▸ **Task to complete**
Retype everything from the line containing "Screen dimensions: 1456x819" down to the line containing "point(1425,503)", both lines included, and omit the pictures.

▸ **Information shown**
===============
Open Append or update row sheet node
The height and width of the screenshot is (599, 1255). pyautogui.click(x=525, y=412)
===============
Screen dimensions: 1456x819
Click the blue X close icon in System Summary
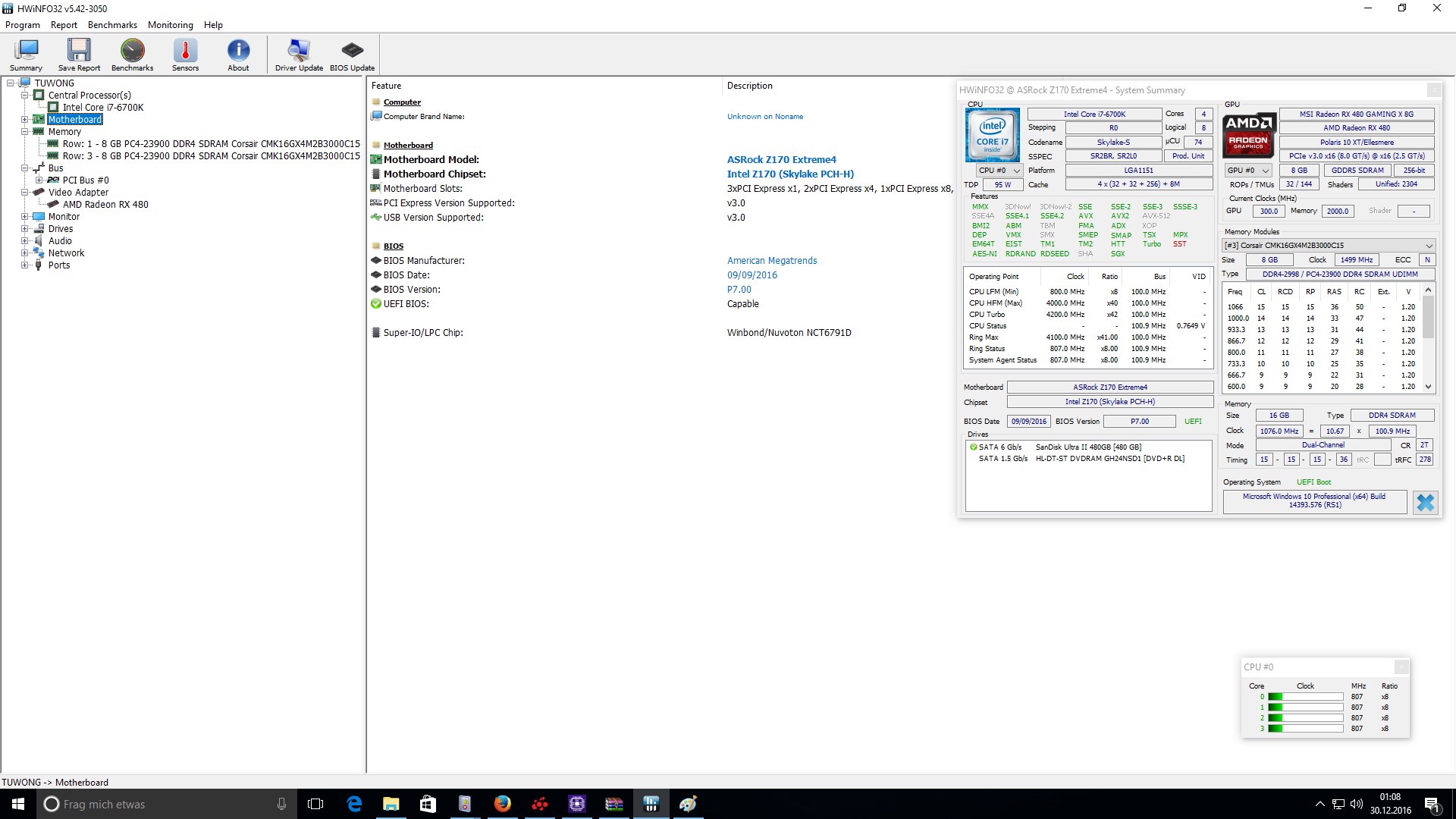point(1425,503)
===============
▸ **Full answer**
Screen dimensions: 1456x819
Click the blue X close icon in System Summary
point(1425,503)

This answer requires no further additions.